Now, is action without conflict at all possible? Surely it is possible only when we love what we are doing; but in our hearts we love nothing, and so action is this process of conflict which is continually going on. I do not know if you have noticed that when you love to do something there is no conflict in it at all, action is entirely stripped of conflicting elements; there may be various forms of obstruction, but that very action is the overcoming of the obstruction.

So, is it possible to love the good, and not have this endless conflict between the good and the bad? Please, there is no method. The moment you have a method, that very method is a process of struggle to achieve a result. What matters is for the mind to be fairly quiet so that it is capable of receiving that which is true.

Now, I am saying that every form of struggle is destructive, that in conflict there is no love, and that when you love something completely, all conflict ceases.

Just listen to this, see the fact as it is, neither accepting nor rejecting it; let your mind inquire, go into it, see the truth of it without effort, without resistance. Then you will find that the maintenance of the good is not such an extraordinary thing, that it is possible to love and to maintain the good without conflict; and this implies attention. When you love something or some person, you are full of attention, and it is that attention which has the quality of goodness.

Desire is energy, and when we treat it as something evil, to be suppressed, controlled, shaped according to the sanctions of religion and society, desire becomes destructive - which does not mean that we must yield to every form of desire.

Mere control of desire, without understanding the whole process of desire, destroys that extraordinary energy which is required to find the eternal. In creative energy lies a life of goodness, a life in which the eternal is not absent; but such a life is possible only when we understand the whole process of conflict.

Conflict exists as long as there is the outward movement of desire, which meets with frustration and then recoils.

This movement, with its frustration and recoil, sets going the conflict between good and bad, and as long as there is this movement there can be no goodness.

Goodness can come into being only when the mind is really very still, and that stillness arises only when there is abundance of energy. That is why the question of discipline is very important.

We use discipline to achieve a result. Psychologically, inwardly, we discipline ourselves in order to maintain the good, and the discipline itself is a process of conflict. It is a conflict between one desire as opposed to another, and this conflict of desires is a dissipation of energy.

So, is it possible for the mind to inquire, to go into and see the truth of all this, and then to let that truth operate without pursuing or operating upon the truth? This whole process is true meditation.

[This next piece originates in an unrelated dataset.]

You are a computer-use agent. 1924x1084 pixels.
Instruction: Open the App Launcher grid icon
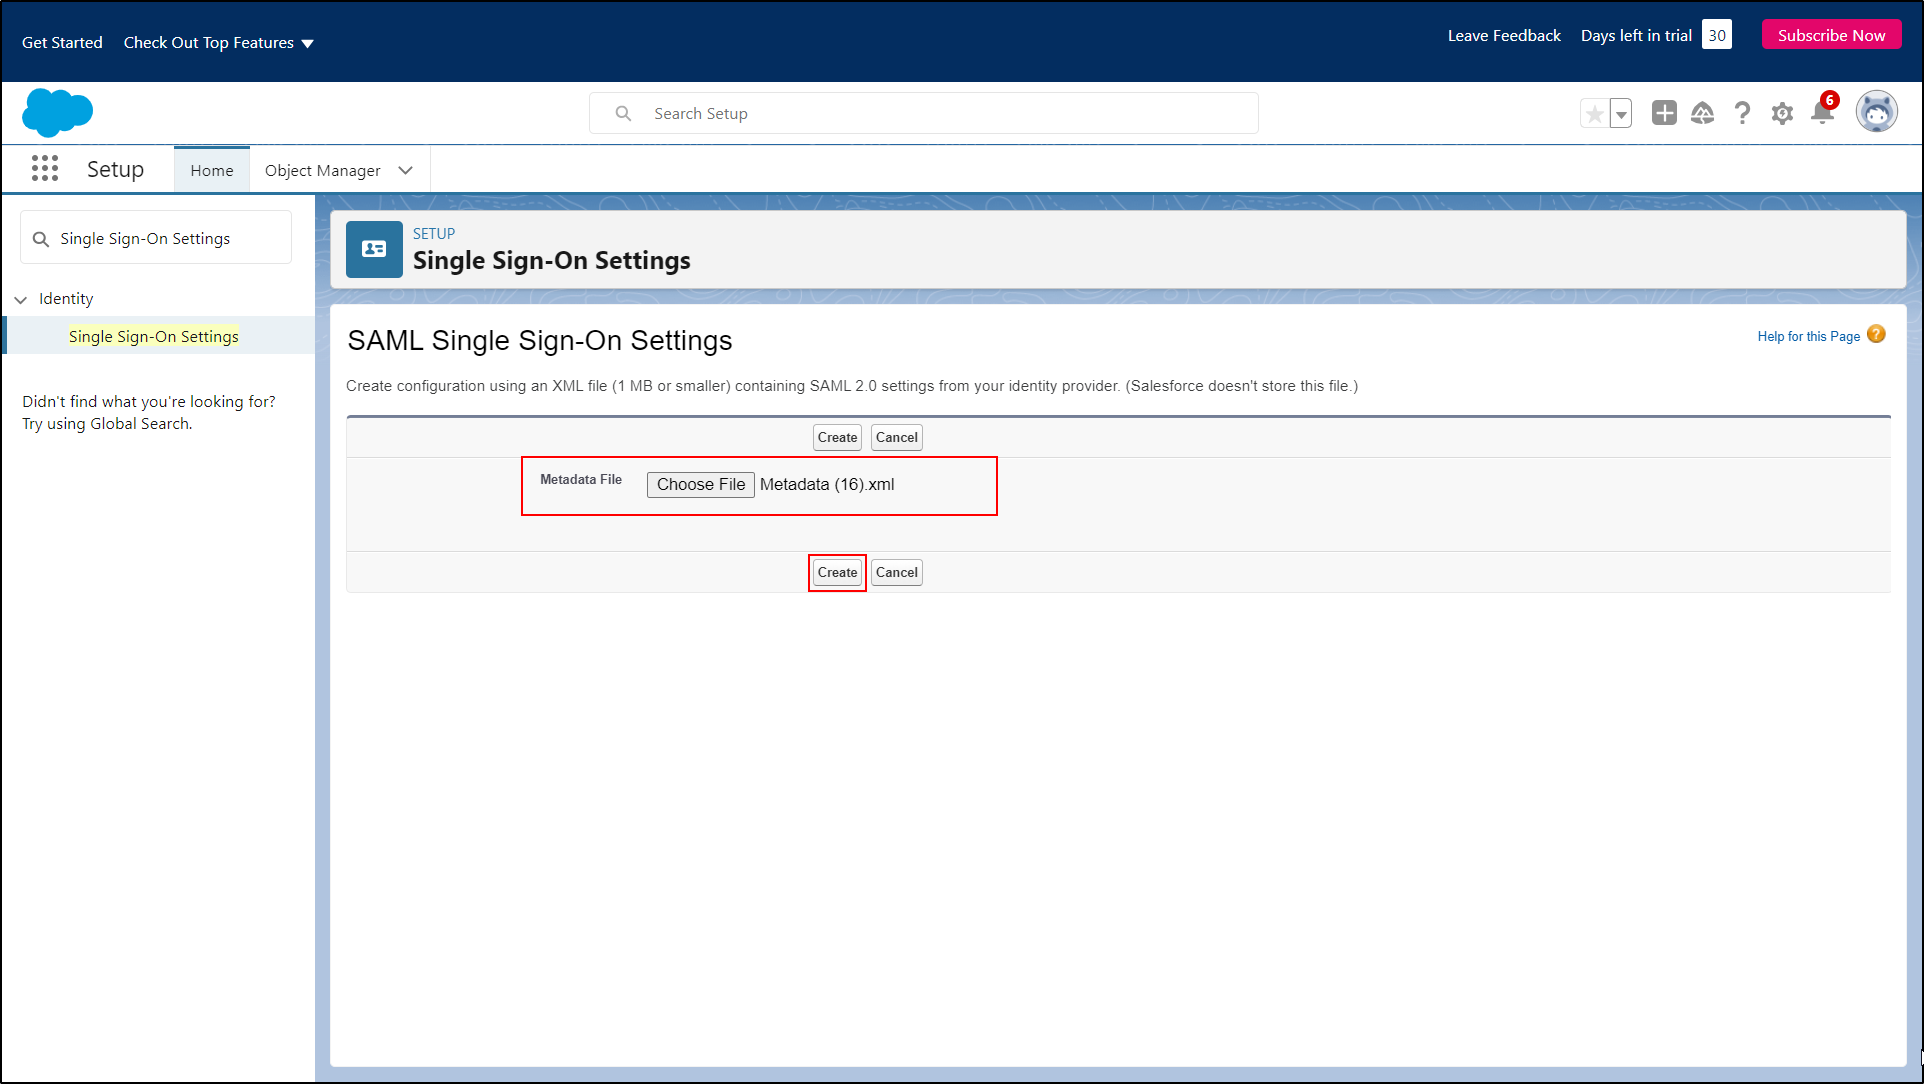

Sirs, why do we ask questions? Is it to find an answer, a solution to a problem, or is it to explore the problem? If the mind is merely concerned with the solution, with seeking an answer to the problem, it is restricted and therefore incapable of exploring the problem.

In considering these questions we are concerned, surely, with the exploration of the problem, and that very exploration of the problem is its own answer.

It is not necessary to seek a solution to the problem, for in the very process of exploring the problem you will find the solution.

To be capable of exploring any problem, the mind must be free of conclusions, it must not be tethered to any form of experience or belief.

And when the mind is free of conclusions, of experiences, when it is no longer tethered to a belief, then has it any problem? It is only the mind that clings to a belief, that has a conclusion, that approaches life through a series of experiences which are the reactions of a particular conditioning it is only such a mind that creates problems.

But if the mind is aware of how problems are created and is capable of exploring, of inquiring into a problem without a conclusion and without seeking a solution, then surely the problem ceases.